Now naturally many of the perpetrators of that massacre didn't believe themselves. They certainly were no saints. They were using it as a way of manipulating the peasants. What I'm saying is that this is the mark of a conquistador, to say "I have the truth. You don't have it. I have a right to kill you." The very same mentality exists today with people who are so crass as to be able to say, "Because you are a socialist, because you are a Communist, I have a right to kill you." What's the difference between that mentality and and the mentality of the Spaniards at the time of the earlier colonial. You have no right, or there is no such right. The sooner we get that point across to the really low level of criminals that are involved in high places in the United States. The sooner we make that point, the better off we're going to be.

People don't have to apologize for being socialists. They don't have to apologize for being Communists. They don't have to apologize for wanting to change the economic system of the world. No apologies are called for unless you support the idea that 40,000 children should die every day of hunger as they do in the rotten system that we have today. Unless you support the fact that as we look at the friends of the United States all around the world, that it's hard to find people that are more vile that we find in the leadership of places like the Philippine Islands, Chile, our other friends in El Salvador. They're called "friends". Guatemala, we call them "friends". What kind of friends to we have?

We have people that have total contempt for their own who live in the country that they represent. And that contempt is necessary. It is not accidental that you have a Rios Montt, or that you had a Batista in Cuba. It is necessary to find someone with total contempt of his own, so that he can allow foreigners in to get the profit from the blood, sweat and tears of their own people, take their profit, give it to the foreigners, participate in the riches for yourself and a few of your cronies and left everybody else go to hell. That's the pattern, and that's the pattern that has no future. It has no future, whether it be in Nicaragua, in Cuba or in the United States as well.

This is what we have to see. That we have a march of history. History does not go backwards. That we have to show respect for the people of the United States, show the same respect for the people that live in this country as you know the Cubans showed to you when you visited there. Show the same respect that revolutionary people all over would show for you. A revolutionary people do not believe in racism. Racism isn't part of it. Ethnic states aren't part of revolutionary change, where we're going to have everybody believing in the same faith, or being a part of the same linguistic background. States that are revolutionary are pluralistic. They have many different religious backgrounds. They have many racial backgrounds. We don't get into the glorification of one racial group, of one ethnic group, of one religious group. Pluralism is the answer.
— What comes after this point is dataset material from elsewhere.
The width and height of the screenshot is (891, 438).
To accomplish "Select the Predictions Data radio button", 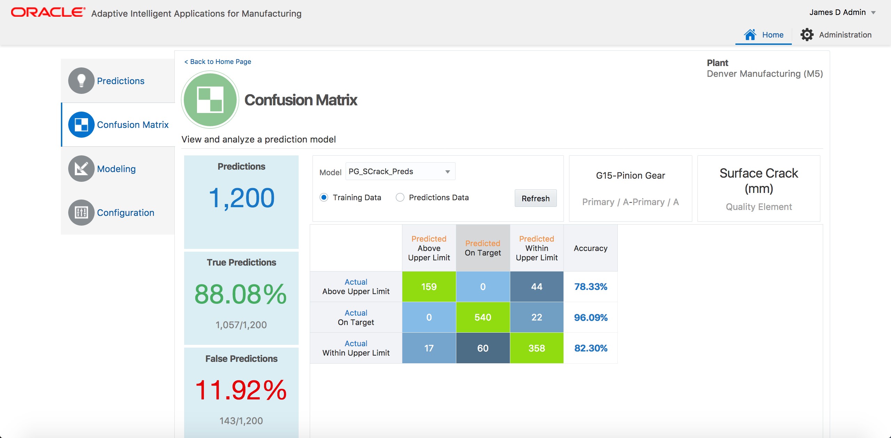I will coord(400,197).
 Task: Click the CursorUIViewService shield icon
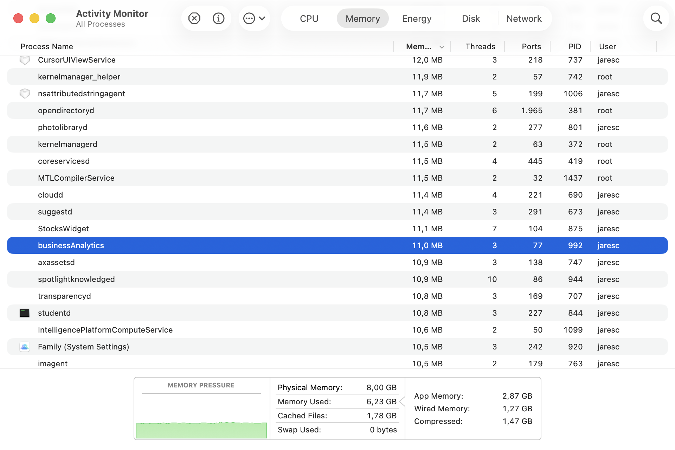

States are secular by their very nature. The people in the states can be enormously religious, but if they attempt to make their religion a requirement for being part of the state, they do not go beyond the conquistadores of old. That's the scene we're in. There are many comparisons between the Cuba of 1959 and Nicaragua of 1979-1983. Many comparisons and there are many differences. Maybe you would have any questions before we fold up today.